Si l'on regarde de plus près, on constate que le corps de Marco Odermatt (27 ans) n'est pas sans défaut. Son tibia lui a posé problème. «Les problèmes ont commencé au début de ma carrière en Coupe du monde, se souvient le triple vainqueur du classement général. J'avais tellement mal au tibia à cause d'une inflammation que cela me faisait hurler.»
À l’époque, Odermatt avait parcouru l’Europe à la recherche d’un traitement efficace, sans succès. Ce n’est qu’avec l’aide de son ami nidwaldien, Reto Schmidiger (32 ans), que la solution a été trouvée. Ce spécialiste du slalom, aujourd’hui retraité, lui a conseillé des protège-tibias spéciaux. «Nous avions un préparateur physique suédois dans l’équipe suisse de slalom qui nous avait fait découvrir ces protections. Lorsque Marco m’a parlé de ses douleurs, je lui ai montré comment elles fonctionnaient», explique Schmidiger. Depuis, Odermatt utilise un modèle similaire qui lui permet de skier sans douleur.
Une tendance controversée
Mais Marco Odermatt n’est plus le seul à utiliser ces protections. Aujourd’hui, d’autres athlètes s’en servent, même sans problème médical. La raison? Beaucoup pensent qu’elles leur permettent de tracer une ligne plus directe en ski. Ces protections, qui prolongent la languette de la chaussure, offriraient une transmission plus précise de l'énergie vers les skis.
Le cas du Français Cyprien Sarrazin (30 ans) alimente particulièrement les discussions. Sa protection, une construction en carbone qui enveloppe complètement le bas de la jambe, s’apparente à une «chaussure dans la chaussure». Une innovation qui laisse sceptique Sepp Brunner, entraîneur de vitesse autrichien: «Je suis très surpris que l’on puisse skier avec un tel équipement».
Pour lui, cette technologie pourrait avoir des conséquences négatives pour l’avenir de la discipline. «Tout devient plus agressif et direct. Si quelqu’un comme Sarrazin obtient des succès avec ce système, les jeunes voudront s’équiper de la même manière. Cela risque d’entraîner encore plus de blessures à l’avenir.»
Vers une interdiction pour les jeunes?
Sepp Brunner, qui a travaillé pour Swiss Ski jusqu’en 2017, appelle la Fédération internationale de ski (FIS) à agir. Le directeur des épreuves de vitesse de la FIS, Hannes Trinkl, partage cette inquiétude: «Au printemps dernier, nous avons voulu limiter l’usage de ces protections dans le règlement, mais nous n’avons pas obtenu l’accord des fédérations nationales. Je trouve déjà ce développement très dangereux.»

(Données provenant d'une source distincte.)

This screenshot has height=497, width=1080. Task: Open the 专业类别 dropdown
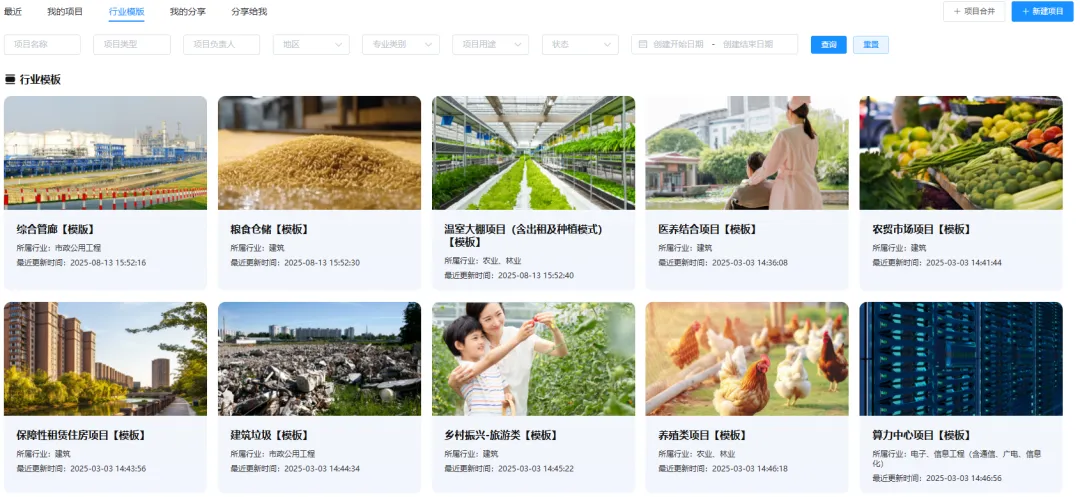coord(401,44)
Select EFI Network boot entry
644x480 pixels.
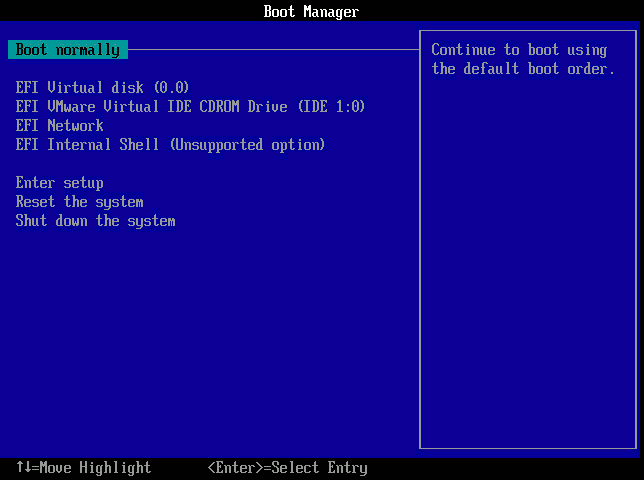tap(60, 126)
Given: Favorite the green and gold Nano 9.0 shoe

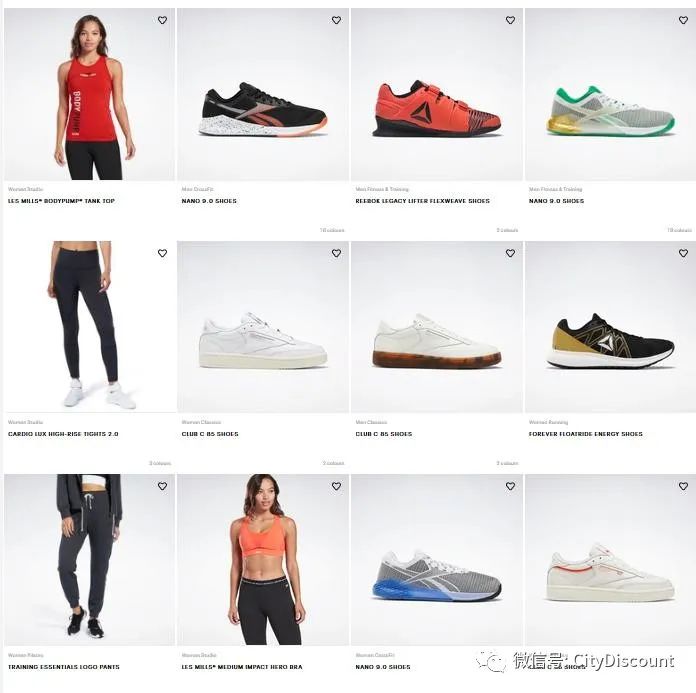Looking at the screenshot, I should point(684,20).
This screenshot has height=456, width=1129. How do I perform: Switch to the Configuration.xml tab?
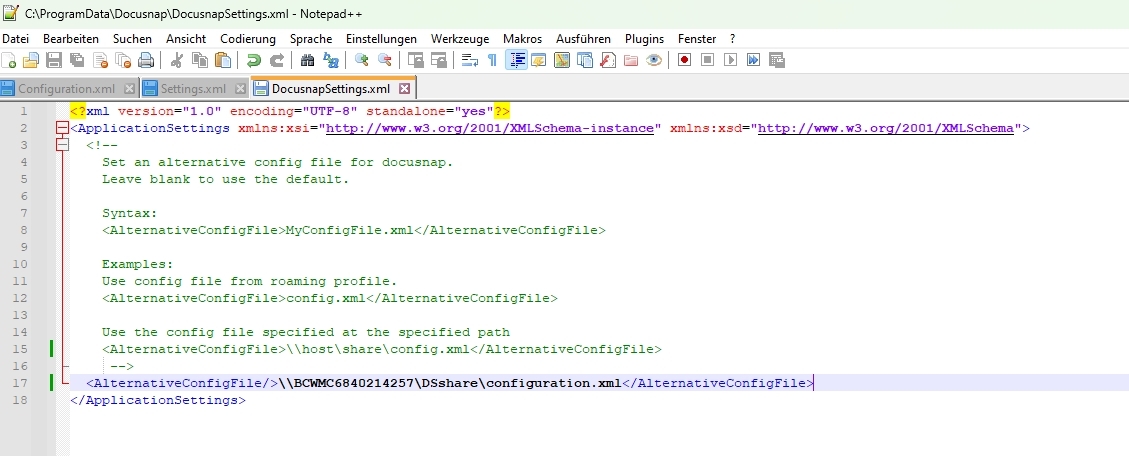(x=66, y=88)
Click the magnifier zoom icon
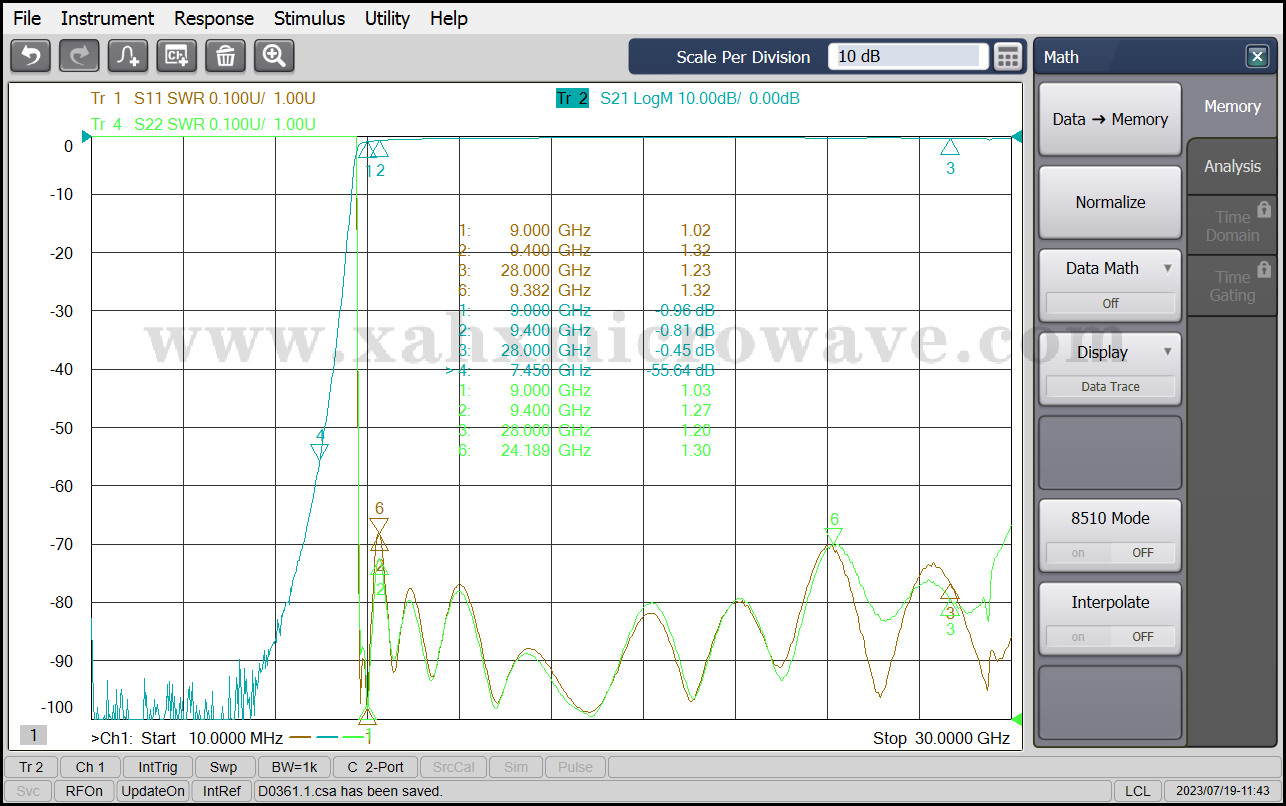The width and height of the screenshot is (1286, 806). [274, 56]
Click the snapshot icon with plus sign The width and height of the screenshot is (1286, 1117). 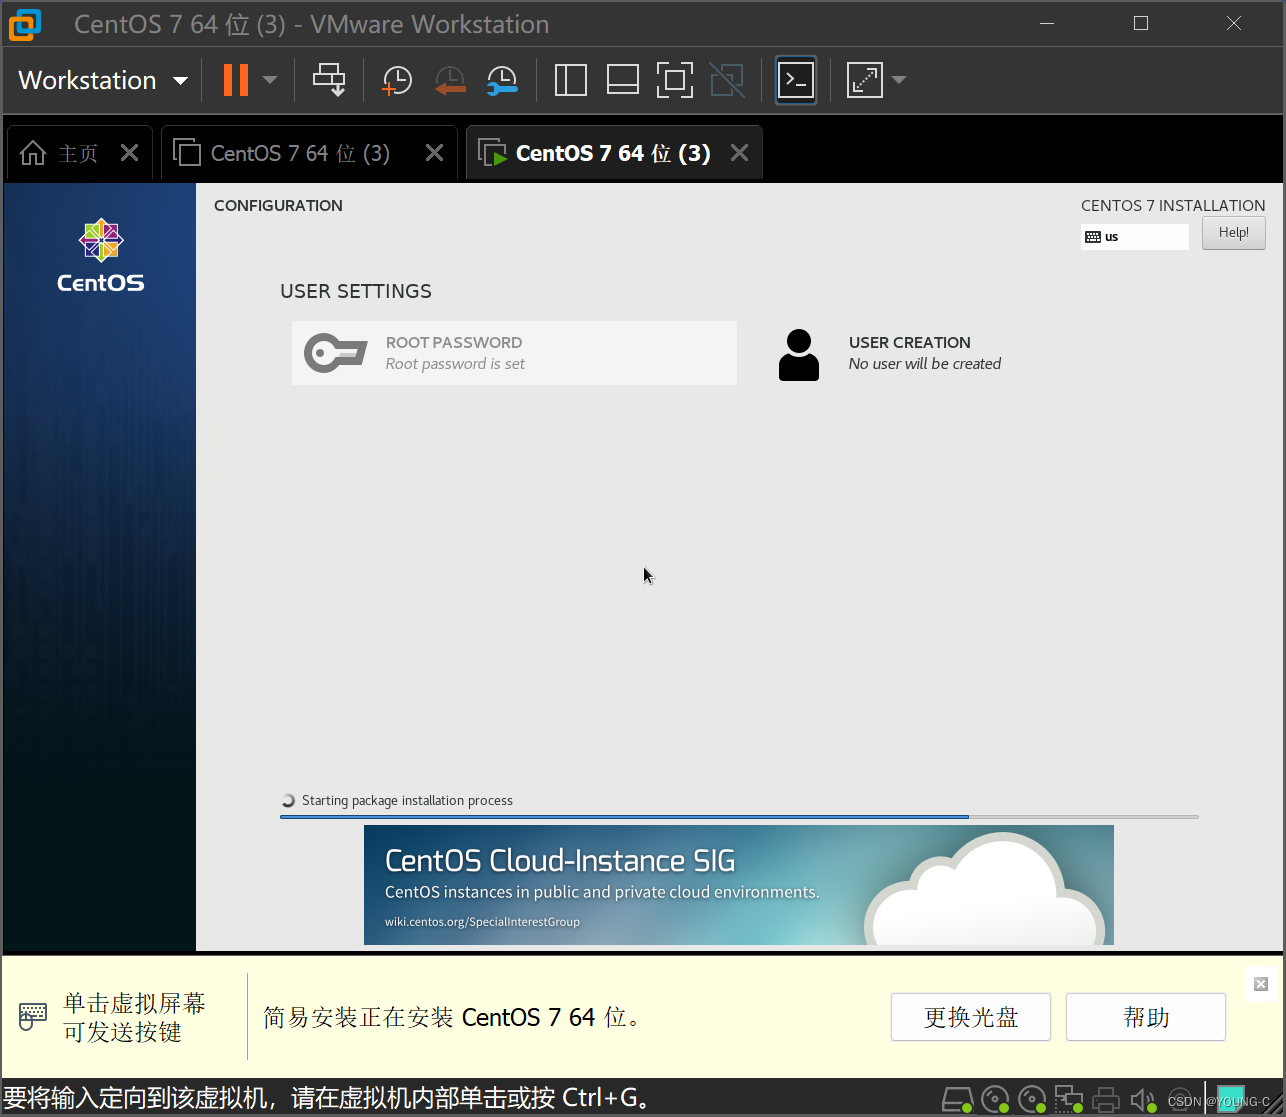396,80
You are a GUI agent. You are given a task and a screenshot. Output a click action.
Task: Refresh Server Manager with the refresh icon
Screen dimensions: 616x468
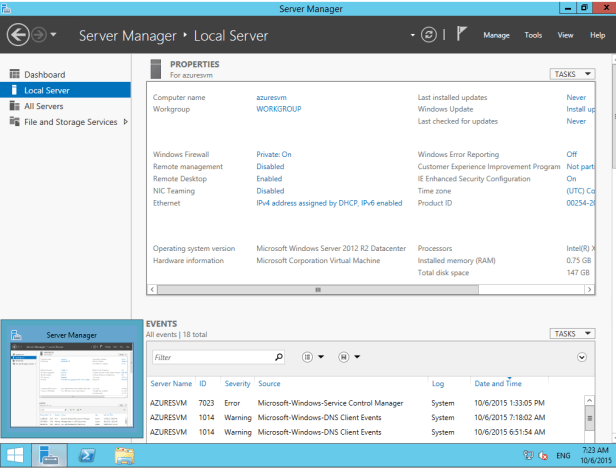429,35
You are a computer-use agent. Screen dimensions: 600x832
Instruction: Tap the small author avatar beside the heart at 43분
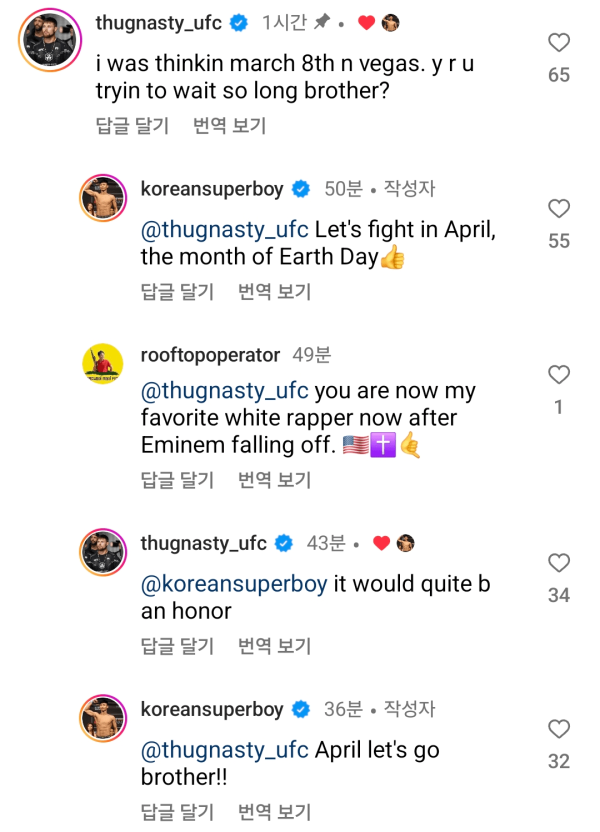click(x=405, y=543)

Siegi Voglreiter, responsable chez Fischer-Ski, va encore plus loin: il demande une interdiction totale de ces protections pour les moins de 18 ans.
Odermatt défend leur usage
Marco Odermatt, lui, reste sceptique face à une telle interdiction: «Il faut vraiment analyser chaque cas individuellement. Certains athlètes participent à des courses avec une ceinture rénale pour des problèmes de dos. Lindsey Vonn revient à la compétition avec une prothèse de genou. Pourquoi des protections comme celles de Cyprien ou les miennes devraient-elles être interdites?»
Pour Cyprien Sarrazin, il ne s’agit pas uniquement de performance, mais aussi de santé. Victime d’une fracture du tibia à Alta Badia en 2018, il porte cette protection pour des raisons médicales. Une utilisation qui, selon Odermatt, devrait continuer d’être tolérée.